– Вы хотите оставить дѣтей?!
– Да, чтобы веселиться тамъ, дома, – отвѣчала она иронически. – Развѣ я не заслужила этого своимъ пребываніемъ въ Германіи?
Она увидала, что онъ вспыхнулъ.
– Вы правы, желая насколько возможно сократить свое мученичество, – сказалъ онъ холодно; – и я конечно не возьму на себя предложить вамъ остаться здѣсь дольше, чѣмъ это необходимо. Но прежде всего намъ еще надо подождать, осуществится ли надежда на превращеніе старой женщины.

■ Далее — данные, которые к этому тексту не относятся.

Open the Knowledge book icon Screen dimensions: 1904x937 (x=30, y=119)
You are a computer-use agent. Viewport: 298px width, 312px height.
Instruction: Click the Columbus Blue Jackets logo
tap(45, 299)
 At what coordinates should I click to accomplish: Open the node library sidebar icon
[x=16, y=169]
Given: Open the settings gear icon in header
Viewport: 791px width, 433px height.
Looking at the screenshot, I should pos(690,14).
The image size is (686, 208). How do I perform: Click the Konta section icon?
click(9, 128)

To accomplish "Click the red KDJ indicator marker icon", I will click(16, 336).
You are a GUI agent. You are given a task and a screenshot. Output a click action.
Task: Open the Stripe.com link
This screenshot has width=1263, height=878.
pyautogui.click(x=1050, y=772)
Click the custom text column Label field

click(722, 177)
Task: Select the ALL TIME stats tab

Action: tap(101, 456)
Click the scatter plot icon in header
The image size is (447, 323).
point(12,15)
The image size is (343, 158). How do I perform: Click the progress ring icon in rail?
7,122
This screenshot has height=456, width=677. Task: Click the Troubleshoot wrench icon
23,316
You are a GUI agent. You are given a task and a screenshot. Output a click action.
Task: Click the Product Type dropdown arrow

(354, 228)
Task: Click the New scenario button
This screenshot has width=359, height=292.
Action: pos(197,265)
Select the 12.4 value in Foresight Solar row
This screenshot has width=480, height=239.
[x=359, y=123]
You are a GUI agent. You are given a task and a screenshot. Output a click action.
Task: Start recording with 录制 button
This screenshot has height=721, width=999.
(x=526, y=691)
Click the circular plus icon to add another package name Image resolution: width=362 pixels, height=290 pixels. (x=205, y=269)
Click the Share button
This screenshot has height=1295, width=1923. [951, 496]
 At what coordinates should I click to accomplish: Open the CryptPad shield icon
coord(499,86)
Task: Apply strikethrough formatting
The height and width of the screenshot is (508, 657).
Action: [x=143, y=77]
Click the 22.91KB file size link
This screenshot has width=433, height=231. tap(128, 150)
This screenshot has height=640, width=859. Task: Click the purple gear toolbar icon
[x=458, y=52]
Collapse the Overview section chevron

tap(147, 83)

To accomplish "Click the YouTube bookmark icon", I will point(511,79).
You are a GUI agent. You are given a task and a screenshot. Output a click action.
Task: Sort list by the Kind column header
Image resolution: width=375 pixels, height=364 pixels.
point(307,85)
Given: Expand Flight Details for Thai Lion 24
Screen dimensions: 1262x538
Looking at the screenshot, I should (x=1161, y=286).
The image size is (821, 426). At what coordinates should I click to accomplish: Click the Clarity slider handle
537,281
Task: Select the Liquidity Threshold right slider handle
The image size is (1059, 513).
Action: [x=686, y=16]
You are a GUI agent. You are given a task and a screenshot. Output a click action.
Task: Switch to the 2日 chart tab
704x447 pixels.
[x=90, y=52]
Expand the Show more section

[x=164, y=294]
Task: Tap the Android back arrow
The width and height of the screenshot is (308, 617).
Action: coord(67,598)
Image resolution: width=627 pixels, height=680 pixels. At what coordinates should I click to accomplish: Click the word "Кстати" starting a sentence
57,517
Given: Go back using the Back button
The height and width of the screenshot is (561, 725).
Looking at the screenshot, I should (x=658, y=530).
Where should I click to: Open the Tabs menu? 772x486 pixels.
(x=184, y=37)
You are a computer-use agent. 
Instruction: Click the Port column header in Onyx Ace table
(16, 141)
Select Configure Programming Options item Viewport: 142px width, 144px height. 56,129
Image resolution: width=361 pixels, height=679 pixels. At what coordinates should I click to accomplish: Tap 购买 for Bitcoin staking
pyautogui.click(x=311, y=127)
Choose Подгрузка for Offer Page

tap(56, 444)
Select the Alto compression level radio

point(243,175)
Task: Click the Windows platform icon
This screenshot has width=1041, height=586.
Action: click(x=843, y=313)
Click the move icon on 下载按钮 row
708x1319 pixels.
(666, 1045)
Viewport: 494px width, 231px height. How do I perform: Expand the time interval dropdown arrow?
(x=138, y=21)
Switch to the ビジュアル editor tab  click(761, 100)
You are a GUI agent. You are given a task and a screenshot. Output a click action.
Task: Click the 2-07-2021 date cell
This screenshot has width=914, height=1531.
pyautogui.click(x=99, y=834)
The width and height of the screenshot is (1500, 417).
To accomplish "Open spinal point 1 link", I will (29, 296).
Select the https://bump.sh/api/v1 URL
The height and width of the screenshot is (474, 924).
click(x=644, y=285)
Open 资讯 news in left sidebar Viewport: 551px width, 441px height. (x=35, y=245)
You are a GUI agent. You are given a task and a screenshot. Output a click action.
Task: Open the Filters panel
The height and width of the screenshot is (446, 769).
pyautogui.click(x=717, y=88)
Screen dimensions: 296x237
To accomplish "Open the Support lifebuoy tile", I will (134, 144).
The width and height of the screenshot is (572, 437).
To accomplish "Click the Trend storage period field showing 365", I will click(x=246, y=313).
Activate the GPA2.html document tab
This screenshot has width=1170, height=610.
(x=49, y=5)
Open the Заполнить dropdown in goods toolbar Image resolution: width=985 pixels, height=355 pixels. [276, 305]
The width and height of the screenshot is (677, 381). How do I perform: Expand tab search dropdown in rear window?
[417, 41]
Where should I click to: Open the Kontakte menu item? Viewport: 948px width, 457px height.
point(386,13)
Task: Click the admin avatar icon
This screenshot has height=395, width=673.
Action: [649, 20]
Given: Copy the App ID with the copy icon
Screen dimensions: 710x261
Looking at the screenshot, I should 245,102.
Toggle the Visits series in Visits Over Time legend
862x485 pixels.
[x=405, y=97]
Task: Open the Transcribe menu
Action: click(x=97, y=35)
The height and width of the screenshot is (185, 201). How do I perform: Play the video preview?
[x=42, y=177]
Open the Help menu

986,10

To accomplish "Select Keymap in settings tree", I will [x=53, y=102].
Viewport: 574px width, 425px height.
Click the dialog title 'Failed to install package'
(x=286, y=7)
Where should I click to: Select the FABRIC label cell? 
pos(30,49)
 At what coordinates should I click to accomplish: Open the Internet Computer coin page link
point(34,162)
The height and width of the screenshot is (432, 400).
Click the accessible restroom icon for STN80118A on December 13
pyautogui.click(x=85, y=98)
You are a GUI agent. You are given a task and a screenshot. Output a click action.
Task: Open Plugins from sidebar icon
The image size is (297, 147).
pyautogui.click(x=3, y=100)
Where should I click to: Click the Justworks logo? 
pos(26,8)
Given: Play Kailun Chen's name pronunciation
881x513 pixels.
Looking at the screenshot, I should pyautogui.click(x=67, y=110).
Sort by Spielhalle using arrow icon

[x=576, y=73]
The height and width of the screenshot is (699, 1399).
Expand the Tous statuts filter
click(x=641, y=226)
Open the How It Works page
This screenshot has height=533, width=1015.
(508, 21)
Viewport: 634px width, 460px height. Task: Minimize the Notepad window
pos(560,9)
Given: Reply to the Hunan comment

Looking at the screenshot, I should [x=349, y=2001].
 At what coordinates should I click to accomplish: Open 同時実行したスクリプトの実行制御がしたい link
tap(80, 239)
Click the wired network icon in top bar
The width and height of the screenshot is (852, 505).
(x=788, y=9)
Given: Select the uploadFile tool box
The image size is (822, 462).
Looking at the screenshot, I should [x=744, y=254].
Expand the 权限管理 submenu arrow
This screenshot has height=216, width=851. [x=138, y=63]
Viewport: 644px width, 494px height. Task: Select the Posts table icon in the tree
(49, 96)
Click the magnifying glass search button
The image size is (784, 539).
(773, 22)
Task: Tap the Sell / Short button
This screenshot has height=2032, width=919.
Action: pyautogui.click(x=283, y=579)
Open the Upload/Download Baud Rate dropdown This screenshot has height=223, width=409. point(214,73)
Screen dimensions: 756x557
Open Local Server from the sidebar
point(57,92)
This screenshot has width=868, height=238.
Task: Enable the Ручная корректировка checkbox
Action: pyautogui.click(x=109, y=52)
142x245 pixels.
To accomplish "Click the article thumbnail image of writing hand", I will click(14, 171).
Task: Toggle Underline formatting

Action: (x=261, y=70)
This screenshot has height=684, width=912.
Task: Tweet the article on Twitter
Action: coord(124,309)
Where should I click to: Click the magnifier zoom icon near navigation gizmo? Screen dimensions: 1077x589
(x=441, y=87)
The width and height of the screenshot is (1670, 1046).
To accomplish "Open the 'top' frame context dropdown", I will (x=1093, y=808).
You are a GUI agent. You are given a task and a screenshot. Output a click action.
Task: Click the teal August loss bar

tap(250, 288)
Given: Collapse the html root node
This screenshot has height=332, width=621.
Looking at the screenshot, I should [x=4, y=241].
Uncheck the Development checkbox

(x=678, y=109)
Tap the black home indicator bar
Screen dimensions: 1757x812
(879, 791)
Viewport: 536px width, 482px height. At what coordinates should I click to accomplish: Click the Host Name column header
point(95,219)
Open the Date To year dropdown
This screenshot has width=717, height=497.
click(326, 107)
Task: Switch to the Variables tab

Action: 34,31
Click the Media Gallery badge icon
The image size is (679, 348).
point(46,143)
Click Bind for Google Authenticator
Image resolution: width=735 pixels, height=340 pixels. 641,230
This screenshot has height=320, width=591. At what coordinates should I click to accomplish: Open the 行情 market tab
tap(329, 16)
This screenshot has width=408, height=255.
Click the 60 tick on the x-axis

Донна Мерседесъ вдругъ почувствовала, что твердая почва ея самосознанія, ея гордой самоувѣренности ускользаетъ у нея изъ подъ ногъ. Было время, когда ее всѣ увѣряли, что наступаетъ мракъ, когда она уходитъ, – неужели исчезло все ея обаяніе? Неужели рѣшительно ничего не осталось отъ юношескаго очарованія, ума и красоты, которые восхвалялись на всѣхъ языкахъ, часто возбуждая въ ней отвращеніе и досаду, или же все это скользило совершенно безслѣдно по нѣмецкой натурѣ?… Большой вѣеръ, который она держала въ рукахъ, съ шумомъ свернулся и согнулся подъ ея пальцами, какъ гибкій хлыстъ. Это движеніе въ соединеніи съ злой улыбкой и гнѣвно сверкающими глазами на прекрасномъ смугломъ лицѣ прекрасно подтверждало слова баронессы, что эта рабовладѣлица не отступила бы передъ собственноручнымъ наказаніемъ виновнаго.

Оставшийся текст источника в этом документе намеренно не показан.